Einleitung

Im Zuge der verheerenden Finanzkrise, die Libanon 2019 erschütterte, sahen sich unzählige Bürger plötzlich von ihren Ersparnissen abgeschnitten. Während die Welt von Kriegen und Pandemien abgelenkt war, entwickelte sich im ländlichen Bekaa-Tal ein ungewöhnlicher Widerstand: drei gewöhnliche Menschen beschlossen, ihr Geld selbst aus den festgefahrenen Banken zu holen – und wurden dabei zu lokalen Helden.

Der Auslöser: Der Bankstillstand

Jahrelang galten die libanesischen Banken als Bollwerk der Stabilität in einer turbulenten Region. Doch als die Wirtschaft zusammenbrach, begannen Banken, Kundengelder zu blockieren und endlose Nachweise für Auszahlungen zu verlangen. Für viele, darunter der 45‑jährige Abdallah al‑Saii, wurde das tägliche Überleben zur Frage von Leben und Tod.

Der Plan eines Vaters

Am 18. Januar 2022 erwachte al‑Saii in Kefraya, einem abgelegenen Dorf im Bekaa, mit einer weiteren Aufforderung seiner Bank, einen angeblichen Geschäftsbedarf zu belegen. Stattdessen dachte er an das leere Essenstischchen seiner Kinder. Nach einem kurzen, stillen Kaffee packte er die Schultasche seines Sohnes, legte eine Pistole hinein und verließ das Haus, ohne seine Familie zu wecken.

Er sammelte zunächst zwei Flaschen Treibstoff aus dem Haus seines Vaters – ein Symbol für die knappen Ressourcen, die im Tal üblich sind – und kniete dann am Grab seiner Mutter, um Kraft zu schöpfen. Mit festem Blick fuhr er zur BBAC-Filiale in Joub Jannine, wo er den Bankangestellten, die ihn gut kannten, ein freundliches „Hey, Abdallah, wie geht’s?“ entgegnete.

Der Raub im stillen Morgengrauen

Nachdem die wenigen Kunden das Gebäude verlassen hatten, setzte sich al‑Saii in den Foyer, die Tasche auf dem Schoß. Er wartete, bis die Angestellten allein waren, und öffnete dann unauffällig das Fach, in dem die Waffe versteckt war. Ohne Gewalt, aber mit der stillen Drohung einer geladenen Pistole, forderte er die Freigabe seiner 50.000 Dollar – das Geld, das er für die Ernährung seiner Familie benötigte.
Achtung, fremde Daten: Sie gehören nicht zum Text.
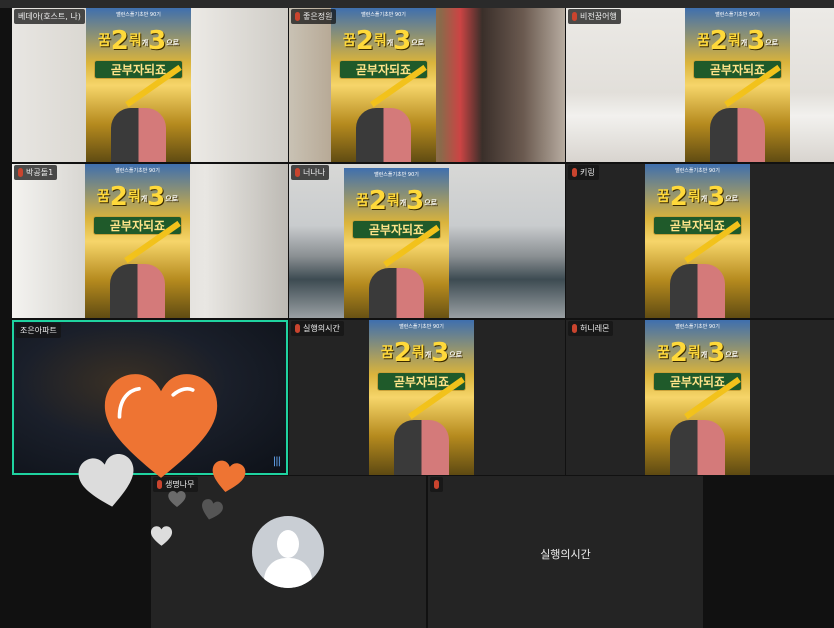 The height and width of the screenshot is (628, 834). What do you see at coordinates (417, 4) in the screenshot?
I see `top-bar` at bounding box center [417, 4]. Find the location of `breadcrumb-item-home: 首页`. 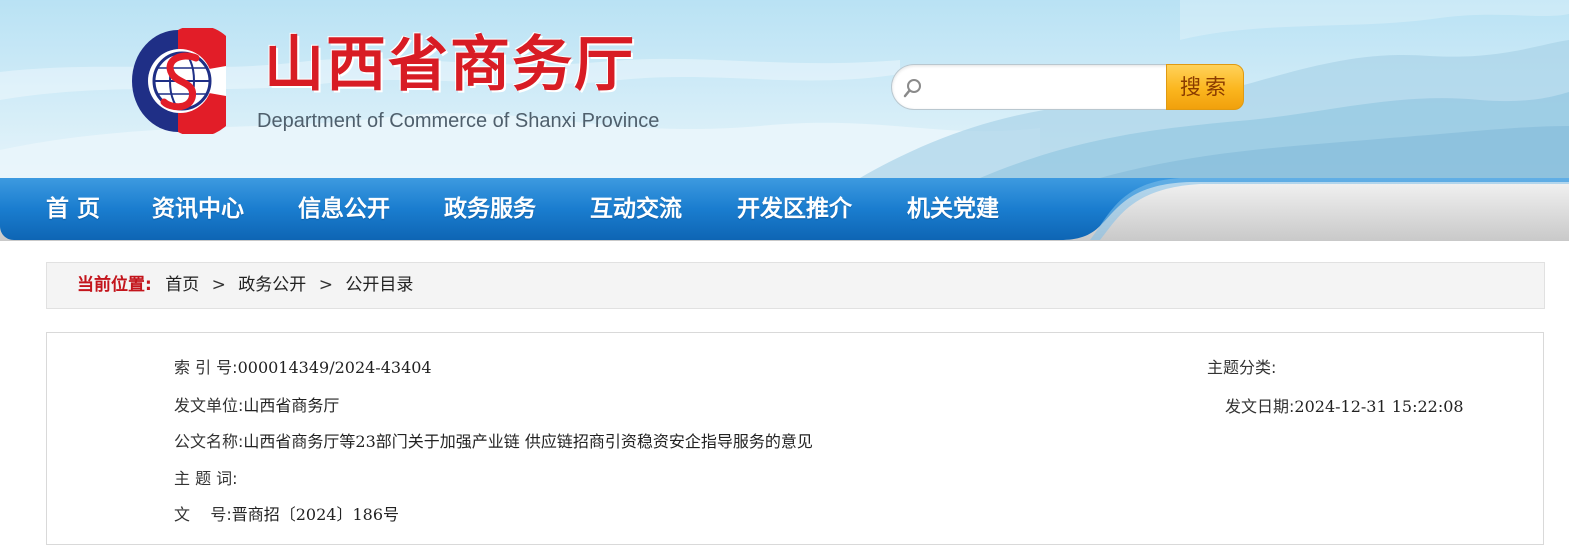

breadcrumb-item-home: 首页 is located at coordinates (182, 285). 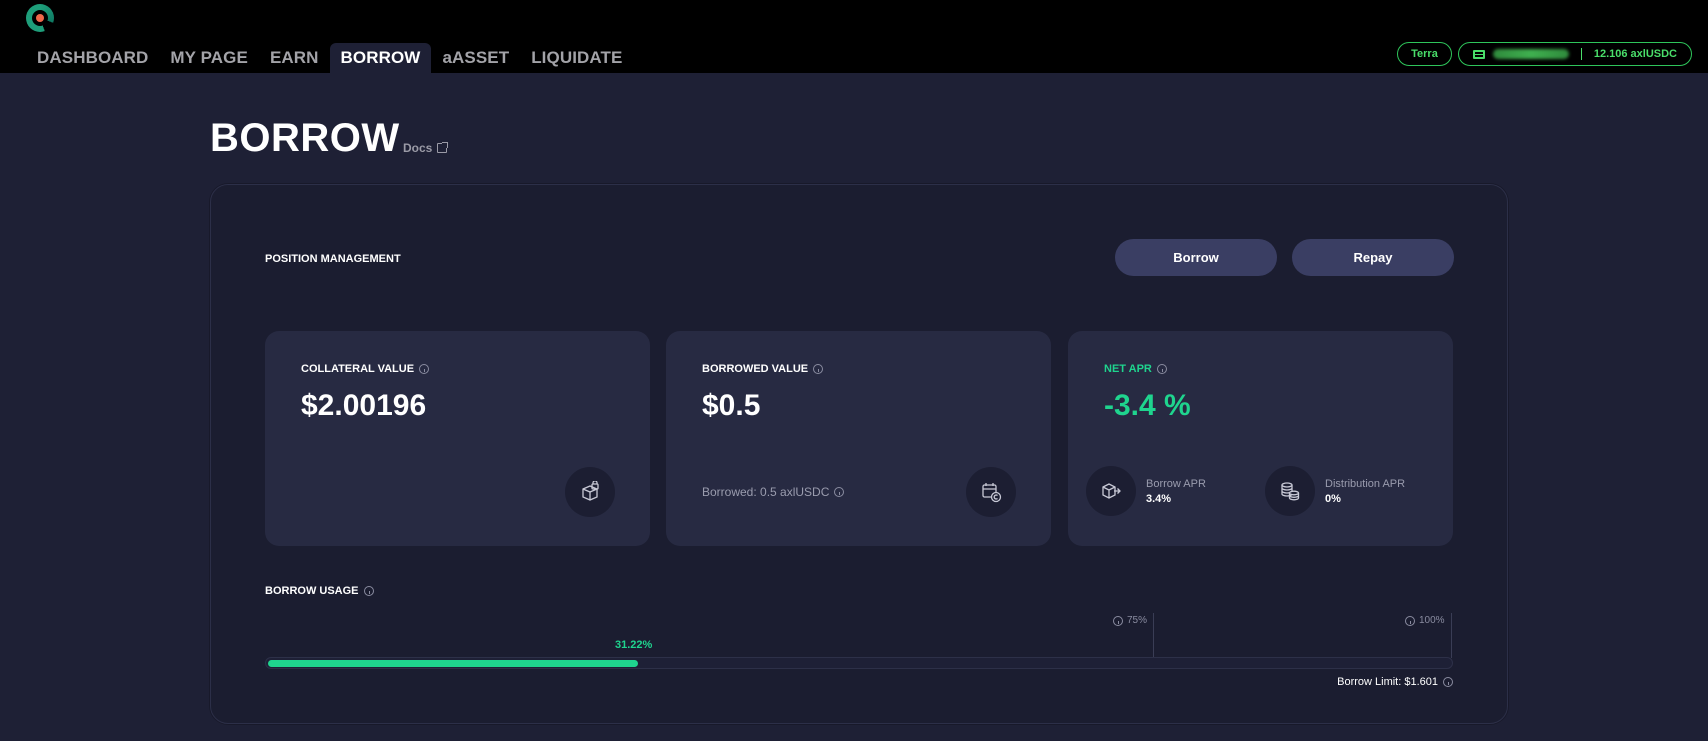 What do you see at coordinates (294, 58) in the screenshot?
I see `nav-earn: EARN` at bounding box center [294, 58].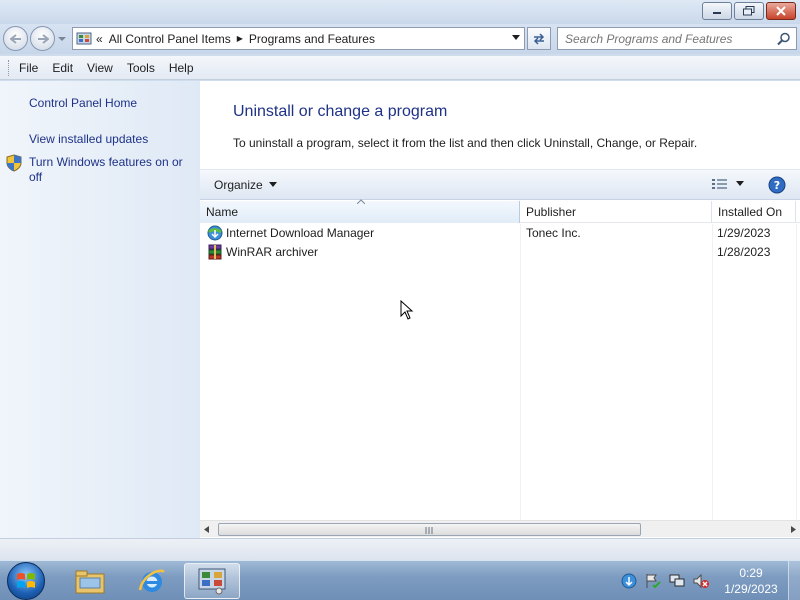 Image resolution: width=800 pixels, height=600 pixels. I want to click on minimize-icon, so click(717, 13).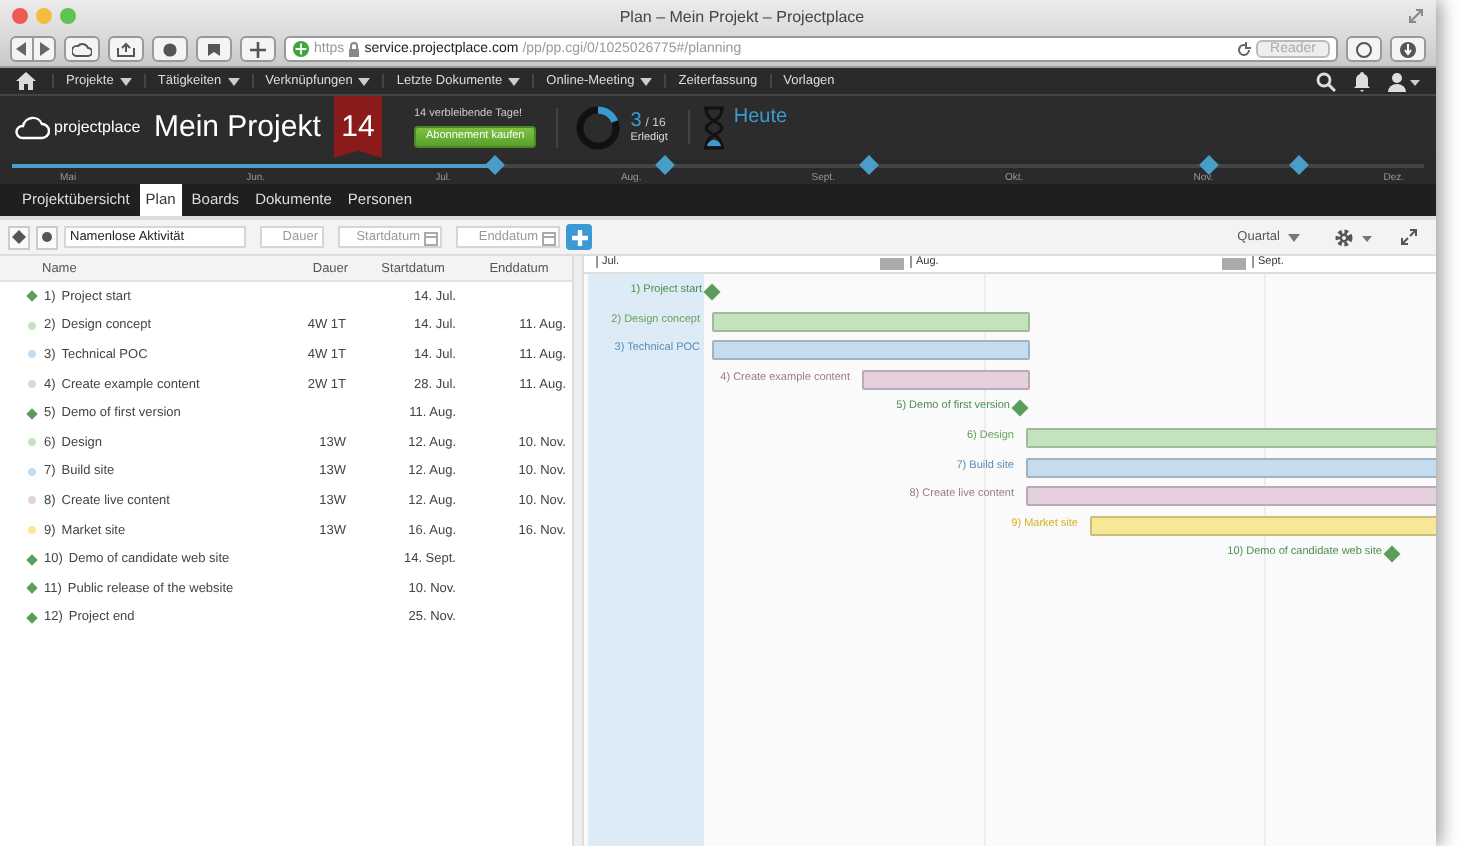  What do you see at coordinates (742, 16) in the screenshot?
I see `window-title: Plan – Mein Projekt – Projectplace` at bounding box center [742, 16]. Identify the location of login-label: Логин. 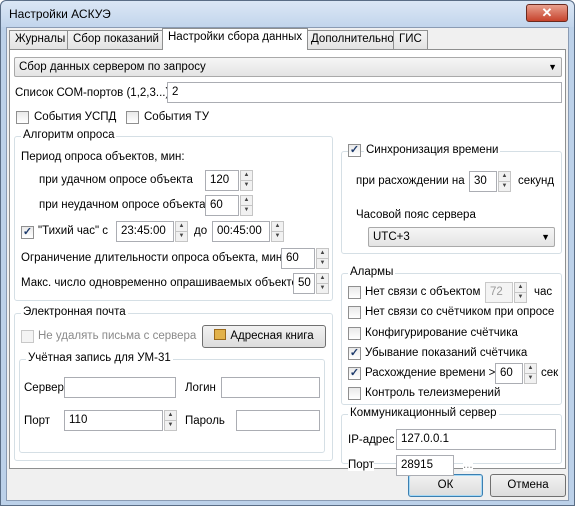
(200, 388).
Der Bankmanager, konfrontiert mit der Situation, übergab schließlich das Geld. Al‑Saii verließ die Filiale, ohne einen Schuss abzugeben, und kehrte mit dem Geld zu seiner Familie zurück. Sein Handeln löste im Bekaa-Tal Bewunderung und Diskussionen über Gerechtigkeit, Selbstjustiz und die Grenzen des Staates aus.

Die Hintergründe der Krise

Libanons einst blühende Mittelschicht, die von stabilen Banken profitierte, wurde durch die Kombination aus politischer Korruption, Wirtschaftssanktionen und einer verheerenden Währungskrise zerschlagen. Während die Hauptstadt Beirut einst von Luxus und Wohlstand zeugte, verwandelte sich das Land in ein Schlachtfeld finanzieller Unsicherheit. In den entlegenen Tälern, wo staatliche Kontrolle schwächer ist, entwickelten Menschen eigene Überlebensstrategien – manche legal, andere, wie im Fall von al‑Saii, außerhalb des Gesetzes.

Folgen und Reflexion

Die Geschichte von al‑Saii und den beiden Mitstreitern verbreitete sich schnell über soziale Medien und wurde zu einem Symbol für den Widerstand gegen ein System, das die Menschen im Stich ließ. Während einige das Vorgehen als mutigen Akt der Selbstverteidigung feiern, warnen andere vor den gefährlichen Präzedenzfällen, die solche Aktionen schaffen könnten.

Unabhängig von der moralischen Bewertung wirft das Ereignis ein Schlaglicht auf die tiefen Risse im libanesischen Finanzsystem und die Verzweiflung einer Bevölkerung, die bereit ist, alles zu riskieren, um ihre Grundbedürfnisse zu sichern.